Big data with Philip Roy, Director of Greenplum MEA, EMC

Philip Roy, Director of Greenplum MEA, EMC

1)      One of the current IT buzz words is big data, which presents an opportunity for companies to invest in order to gain the competitive advantage which results from data analytics. How big is this opportunity both regionally and globally?

Big data is certainly the topic du jour in the business and technology media, dividing critics and inspiring contradictory opinions. Dismissed by some as old hat, and hailed by others as a revolutionary new business tool for competitive advantage

The opportunity is massive, both globally and in the Middle East. Gartner forecasts that companies who will successfully implement big data solution will be average 20% more profitable than the one who don’t. This gives an idea of the opportunity.

This is driven by new technologies, new level of performance of IT systems that allow analytics to be delivered almost real time at an affordable cost. It will change the way we live and work as much as other major shifts like IP, Internet or 3G.

To put it simply: companies who will get more Intelligence out of their data will better differentiate themselves, provide more tailored services, acquire more customers and simply out-compete companies that won’t analyse their data.

Social media websites, smartphones and other consumer devices, including PCs and laptops, have allowed billions of people around the world to process huge amounts of information.
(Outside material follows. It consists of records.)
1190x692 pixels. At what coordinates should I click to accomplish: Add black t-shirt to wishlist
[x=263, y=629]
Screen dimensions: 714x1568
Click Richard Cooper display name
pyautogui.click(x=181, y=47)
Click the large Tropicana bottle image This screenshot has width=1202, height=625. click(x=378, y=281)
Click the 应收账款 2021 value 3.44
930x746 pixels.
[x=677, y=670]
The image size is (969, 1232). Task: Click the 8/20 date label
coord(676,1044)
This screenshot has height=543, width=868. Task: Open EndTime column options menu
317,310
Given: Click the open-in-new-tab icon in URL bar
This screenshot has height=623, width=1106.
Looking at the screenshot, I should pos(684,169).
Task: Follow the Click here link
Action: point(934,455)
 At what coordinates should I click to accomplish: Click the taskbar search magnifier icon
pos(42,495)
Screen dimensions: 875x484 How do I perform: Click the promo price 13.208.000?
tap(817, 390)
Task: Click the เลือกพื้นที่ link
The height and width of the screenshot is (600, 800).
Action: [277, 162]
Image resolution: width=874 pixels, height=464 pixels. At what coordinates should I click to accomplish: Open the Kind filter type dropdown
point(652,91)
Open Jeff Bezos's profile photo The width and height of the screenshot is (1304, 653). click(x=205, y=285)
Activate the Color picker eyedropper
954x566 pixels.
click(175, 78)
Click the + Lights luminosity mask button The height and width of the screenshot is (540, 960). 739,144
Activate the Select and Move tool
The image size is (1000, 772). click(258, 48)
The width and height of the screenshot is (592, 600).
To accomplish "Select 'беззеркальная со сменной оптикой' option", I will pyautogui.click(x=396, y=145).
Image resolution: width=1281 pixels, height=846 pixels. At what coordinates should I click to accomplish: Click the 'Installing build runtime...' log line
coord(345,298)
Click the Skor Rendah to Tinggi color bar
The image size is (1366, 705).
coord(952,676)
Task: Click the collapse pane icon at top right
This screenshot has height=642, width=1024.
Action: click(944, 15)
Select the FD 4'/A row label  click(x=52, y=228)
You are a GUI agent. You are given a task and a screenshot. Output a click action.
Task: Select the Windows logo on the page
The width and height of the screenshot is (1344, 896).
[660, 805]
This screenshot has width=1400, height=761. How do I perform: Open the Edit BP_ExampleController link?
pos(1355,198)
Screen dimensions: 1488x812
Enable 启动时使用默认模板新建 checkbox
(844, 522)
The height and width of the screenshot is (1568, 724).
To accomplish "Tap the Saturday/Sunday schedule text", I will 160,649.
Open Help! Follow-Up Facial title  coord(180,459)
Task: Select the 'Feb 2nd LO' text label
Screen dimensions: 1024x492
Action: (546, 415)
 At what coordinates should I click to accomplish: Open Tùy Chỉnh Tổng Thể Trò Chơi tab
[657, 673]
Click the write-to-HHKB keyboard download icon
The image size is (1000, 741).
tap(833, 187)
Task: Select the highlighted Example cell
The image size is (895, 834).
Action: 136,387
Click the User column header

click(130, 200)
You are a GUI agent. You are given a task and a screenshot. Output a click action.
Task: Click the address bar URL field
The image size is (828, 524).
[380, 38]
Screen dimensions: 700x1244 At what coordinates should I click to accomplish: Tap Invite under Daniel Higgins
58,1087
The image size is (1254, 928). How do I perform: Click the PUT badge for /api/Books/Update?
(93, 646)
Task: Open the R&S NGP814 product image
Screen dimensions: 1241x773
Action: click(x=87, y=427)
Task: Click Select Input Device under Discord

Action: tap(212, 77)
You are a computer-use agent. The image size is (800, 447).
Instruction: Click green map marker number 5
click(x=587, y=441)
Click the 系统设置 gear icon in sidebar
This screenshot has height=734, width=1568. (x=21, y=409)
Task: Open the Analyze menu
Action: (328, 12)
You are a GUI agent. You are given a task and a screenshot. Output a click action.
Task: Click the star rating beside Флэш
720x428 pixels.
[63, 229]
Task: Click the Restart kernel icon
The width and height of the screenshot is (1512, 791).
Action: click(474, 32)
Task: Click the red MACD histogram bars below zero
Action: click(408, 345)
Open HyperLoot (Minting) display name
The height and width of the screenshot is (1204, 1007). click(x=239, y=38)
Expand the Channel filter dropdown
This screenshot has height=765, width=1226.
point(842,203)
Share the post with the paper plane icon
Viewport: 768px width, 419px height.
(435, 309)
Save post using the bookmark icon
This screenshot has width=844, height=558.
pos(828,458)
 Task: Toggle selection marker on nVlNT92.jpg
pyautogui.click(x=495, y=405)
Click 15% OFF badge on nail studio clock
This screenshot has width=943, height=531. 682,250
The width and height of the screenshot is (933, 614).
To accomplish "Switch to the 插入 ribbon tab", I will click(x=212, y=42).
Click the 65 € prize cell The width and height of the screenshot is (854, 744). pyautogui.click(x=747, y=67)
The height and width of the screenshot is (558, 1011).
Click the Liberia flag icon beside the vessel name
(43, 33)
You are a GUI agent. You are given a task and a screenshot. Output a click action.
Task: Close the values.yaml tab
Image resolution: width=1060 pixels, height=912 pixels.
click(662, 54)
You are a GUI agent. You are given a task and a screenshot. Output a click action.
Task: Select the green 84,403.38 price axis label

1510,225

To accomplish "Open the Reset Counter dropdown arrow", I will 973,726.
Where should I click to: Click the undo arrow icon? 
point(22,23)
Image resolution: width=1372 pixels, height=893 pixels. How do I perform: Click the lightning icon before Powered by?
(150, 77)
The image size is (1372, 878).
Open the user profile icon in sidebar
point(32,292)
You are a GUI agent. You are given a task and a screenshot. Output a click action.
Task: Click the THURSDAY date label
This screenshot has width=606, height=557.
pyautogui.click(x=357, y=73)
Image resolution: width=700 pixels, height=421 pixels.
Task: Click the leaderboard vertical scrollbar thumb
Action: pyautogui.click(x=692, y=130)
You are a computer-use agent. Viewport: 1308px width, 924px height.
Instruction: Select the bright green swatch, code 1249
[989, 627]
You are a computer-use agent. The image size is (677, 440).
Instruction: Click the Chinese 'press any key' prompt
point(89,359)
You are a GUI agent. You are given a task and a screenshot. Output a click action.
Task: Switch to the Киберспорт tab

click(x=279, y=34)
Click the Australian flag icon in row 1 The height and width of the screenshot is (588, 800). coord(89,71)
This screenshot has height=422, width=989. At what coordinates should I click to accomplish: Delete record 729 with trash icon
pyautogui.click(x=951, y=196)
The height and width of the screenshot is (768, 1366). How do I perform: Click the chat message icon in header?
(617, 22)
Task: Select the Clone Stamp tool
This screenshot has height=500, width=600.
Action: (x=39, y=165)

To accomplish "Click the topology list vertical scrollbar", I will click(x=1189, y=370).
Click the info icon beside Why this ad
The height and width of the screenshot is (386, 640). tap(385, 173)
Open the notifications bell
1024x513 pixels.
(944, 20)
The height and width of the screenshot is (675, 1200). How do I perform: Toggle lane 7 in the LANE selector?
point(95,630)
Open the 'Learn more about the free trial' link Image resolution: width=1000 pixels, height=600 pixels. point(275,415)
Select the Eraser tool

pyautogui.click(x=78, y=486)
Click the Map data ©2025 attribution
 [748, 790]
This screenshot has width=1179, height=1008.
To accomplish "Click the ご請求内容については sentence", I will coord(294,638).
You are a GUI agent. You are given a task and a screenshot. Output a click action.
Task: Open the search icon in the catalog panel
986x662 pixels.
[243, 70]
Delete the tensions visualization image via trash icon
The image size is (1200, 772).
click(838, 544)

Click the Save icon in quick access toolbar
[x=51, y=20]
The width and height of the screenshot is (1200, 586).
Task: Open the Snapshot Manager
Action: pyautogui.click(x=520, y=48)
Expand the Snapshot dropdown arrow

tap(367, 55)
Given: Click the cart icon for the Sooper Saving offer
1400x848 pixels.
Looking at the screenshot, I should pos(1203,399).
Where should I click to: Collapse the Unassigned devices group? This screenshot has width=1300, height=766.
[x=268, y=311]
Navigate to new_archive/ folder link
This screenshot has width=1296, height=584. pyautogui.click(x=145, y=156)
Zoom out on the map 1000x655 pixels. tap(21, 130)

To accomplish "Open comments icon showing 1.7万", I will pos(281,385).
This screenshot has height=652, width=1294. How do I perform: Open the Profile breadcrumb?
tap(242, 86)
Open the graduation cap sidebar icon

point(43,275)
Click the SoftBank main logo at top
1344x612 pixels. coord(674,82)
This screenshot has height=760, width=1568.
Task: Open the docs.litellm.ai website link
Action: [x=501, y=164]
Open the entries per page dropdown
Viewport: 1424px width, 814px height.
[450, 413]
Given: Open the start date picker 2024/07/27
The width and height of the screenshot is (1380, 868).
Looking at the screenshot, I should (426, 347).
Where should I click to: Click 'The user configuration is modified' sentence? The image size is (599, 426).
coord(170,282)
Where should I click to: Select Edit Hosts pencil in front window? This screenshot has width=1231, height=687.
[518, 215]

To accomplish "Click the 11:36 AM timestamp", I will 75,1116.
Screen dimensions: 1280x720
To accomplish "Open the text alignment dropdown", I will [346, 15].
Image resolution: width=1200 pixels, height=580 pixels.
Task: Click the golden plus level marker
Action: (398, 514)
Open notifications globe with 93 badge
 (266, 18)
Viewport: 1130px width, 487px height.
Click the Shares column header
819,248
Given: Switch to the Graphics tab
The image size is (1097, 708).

The big social media platforms, which EMC supports through its backhaul IT infrastructure, are generating vast quantities of unstructured data as online conversations grow. Downloadable software applications – iPhone apps – allow people to do virtually everything from their mobile phones while applications like Google Maps generate vast quantities of transient data every day. According to IT company Cisco, there will be 10 billion mobile internet devices on the earth by 2016 for only 7.3 billion people. All this big data has consequences for how it is to be captured, stored, managed and analysed.

Digital data should concern leaders across the public and private sectors and every citizen who interfaces with technology every day. We should treat it as an opportunity to learn more about our business and public policy environments. This is where the real value lies for businesses and where forward-thinking IT professionals can prove their worth. IT managers know they face a monumental task in simply taming the deluge of data. A recent International Data Corporation (IDC) study, sponsored by EMC, projects that, to manage big data growth over the next decade enterprises will need 10 times the number of servers they have now. But there is potentially huge payback in the form of big data analytics. Big data requires a different treatment and substantially more powerful technology to manage and manipulate than ever before. Businesses and public sector organisations should invest in the appropriate technology to manage process and store exploding volumes of data.

2)      Where does the opportunity lie? In the analytics of structured and unstructured data?

The opportunity is about Analytics. Understanding what the data says and build new business and commercial strategies based on that. It doesn’t mean that Analytics will replace human decision making. It means that human decision making can be backed up by real information, either from the past or even predictions.

So it is about mining the data, looking at it differently, apply statistical method to simplify the view, apply mathematical method to build predictive or risk models.

In our vision, it is irrelevant of the type of data. Our Unified Analytic Platform is fully integrated and can manage transparently structured, unstructured and semi-structured data.

Right now, the emphases is about structured data. Since 80% of new data created is unstructured, a tipping point is coming.

EMC is driving the big data analytics market with its Greenplum and Isilon solutions. EMC is a leader in storage, security, capture, search, discovery and analysis tools for organisations, enabling them to derive real value and create revenue streams from unstructured data. The data itself provides valuable insights into customers and their relationships with companies: ones that, if extracted properly, can generate new sources of revenue.  EMC believes that full analysis of data needs to be agile, self-service, increasingly real-time, and ultimately collaborative. This is exactly what EMC is out to build with its unified analytics platform.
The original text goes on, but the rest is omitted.